Storekeeping was on a different style. Altogether for weeks, I wouldn’t see a single soul, not sell a penny’s worth, but then, all at once, packhorse team after team would come and take the stores away by the tons.
Sometimes the store would run short. It happened to me especially in the year of 1885, when seventy miles away, a gold rush took place.
About three hundred men with horses actually stormed the store one Sunday morning.
Men tried to help themselves for fear there would be nothing left for them, and long before I had all the men served, I found the store practically empty.
My takings for the day amounted to nearly 800 pounds.
With the store, everything is combined. Store, butcher-shop, public house, post office, mining registry, and so on, all businesses in one.
I was storekeeper, publican, butcher, postmaster, a kind of government resident, and a sworn-in constable. I even had the handcuffs, leg-irons, all sorts of things, but never used them. Wasn’t fool enough to. Everyone had firearms, and perhaps better shots than I was.
On three occasions, I was surrounded by hostile blacks, and on the last occasion, I managed to get my blackboy to ride 100 miles to Herberton to get police protection. Inspector Stafford arrived with ten black troopers and dispersed the blacks.
Unfortunately, my blackboy was himself killed by blacks.
I may here mention that in North Queensland in those days, troopers were stationed about every 100 miles.
A detachment would consist of thirteen black troopers and a white sub-inspector of police.
The troopers were blacks from southern Queensland and therefore were very frightened of the northern blacks.
They would take great delight in shooting them.
They wore a blue red-lined uniform with red cape, but once they were on duty to disperse the blacks, a polite way the government used to call it, they would be naked, having only the cartridge belt and cap on, and carry their 577 calibre rifle.
Northern Queensland – The Country
The climate in north Queensland is very healthy as long as one looks after himself. Myself, I never had a day’s sickness in the twenty-two years I was there, although people were dying like sheet at times from malaria fever etcetera.
From what I could see, it was a man’s own fault. They would live like blackfellows for months at a time on damper and salt beef, and even this was poorly cooked. They would then come to a shanty, and drink for weeks at a time.
The spirits I assure you, were not the best and mostly made out of sulphuric acid and brimstone, mixed with a little tobacco to give it the color of rum.

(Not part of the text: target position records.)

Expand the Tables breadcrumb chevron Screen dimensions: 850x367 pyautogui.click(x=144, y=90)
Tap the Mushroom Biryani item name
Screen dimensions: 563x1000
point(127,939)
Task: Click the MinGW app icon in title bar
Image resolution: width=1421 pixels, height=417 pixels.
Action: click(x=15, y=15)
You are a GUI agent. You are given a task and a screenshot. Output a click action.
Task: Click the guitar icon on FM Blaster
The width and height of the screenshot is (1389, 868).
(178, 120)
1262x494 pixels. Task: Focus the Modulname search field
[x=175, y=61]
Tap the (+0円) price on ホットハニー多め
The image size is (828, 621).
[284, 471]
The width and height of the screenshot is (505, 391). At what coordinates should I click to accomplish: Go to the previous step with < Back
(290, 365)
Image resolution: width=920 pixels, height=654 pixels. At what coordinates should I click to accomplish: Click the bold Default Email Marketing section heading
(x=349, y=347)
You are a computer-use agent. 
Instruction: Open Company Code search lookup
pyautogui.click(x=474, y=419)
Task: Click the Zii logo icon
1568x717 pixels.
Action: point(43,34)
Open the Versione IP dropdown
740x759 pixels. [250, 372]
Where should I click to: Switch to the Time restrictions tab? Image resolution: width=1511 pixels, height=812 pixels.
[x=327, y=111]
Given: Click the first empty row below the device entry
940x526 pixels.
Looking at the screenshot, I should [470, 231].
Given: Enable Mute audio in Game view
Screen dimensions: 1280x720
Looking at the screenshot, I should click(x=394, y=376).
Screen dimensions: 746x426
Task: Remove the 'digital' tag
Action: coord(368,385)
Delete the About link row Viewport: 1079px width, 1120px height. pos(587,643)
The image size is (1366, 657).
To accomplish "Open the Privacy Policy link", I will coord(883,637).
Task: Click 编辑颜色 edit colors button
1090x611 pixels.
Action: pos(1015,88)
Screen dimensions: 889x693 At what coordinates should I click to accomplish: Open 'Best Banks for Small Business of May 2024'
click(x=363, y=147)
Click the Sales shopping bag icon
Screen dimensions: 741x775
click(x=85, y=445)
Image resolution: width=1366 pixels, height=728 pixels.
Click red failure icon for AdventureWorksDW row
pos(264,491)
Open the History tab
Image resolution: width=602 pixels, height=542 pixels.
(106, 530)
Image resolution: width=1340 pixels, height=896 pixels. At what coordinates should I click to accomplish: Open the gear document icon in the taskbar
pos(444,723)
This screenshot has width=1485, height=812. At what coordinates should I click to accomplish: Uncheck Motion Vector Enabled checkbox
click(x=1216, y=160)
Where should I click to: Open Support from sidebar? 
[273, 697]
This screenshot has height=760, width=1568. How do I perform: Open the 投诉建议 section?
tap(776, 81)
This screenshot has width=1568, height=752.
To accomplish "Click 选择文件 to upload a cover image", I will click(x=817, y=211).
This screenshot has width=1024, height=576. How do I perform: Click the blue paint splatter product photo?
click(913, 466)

Surely a man wouldn’t last too long on that stuff even at any time.
The country is swarming with kangaroos. They are in mobs numbering over 100 at times. Possums are to be found in every hollow tree.
Snakes by the thousands, some of them very large. The largest I have seen, and which is to be seen in the Brisbane museum now, was a carpet snake that measured twenty-two feet. I’ve shot one myself sixteen feet long.
There are crocodiles in the river but they are harmless, but towards the coast, especially in the Daintree River, there are plenty of saltwater crocs. These are monstrous brutes – maneaters of the worst class, and one can hear them after sundown roaring all along the river, like so many bulls.
I may here tell you a way we used to catch the crocodiles.
We select a big tree growing a few feet from the bank of the river. A big kind of fish hook with two barbs weighing from twenty to thirty pounds fastened to a big bullock chain is tied about six feet from the ground to the tree. A live dog is tied alongside the hook, and we would plant ourselves.
The dog for certain would start howling and Mr Crocodile would come and spring for the dog, and as you could imagine, take the hook too, with the result that the crocodile was hanging in the tree.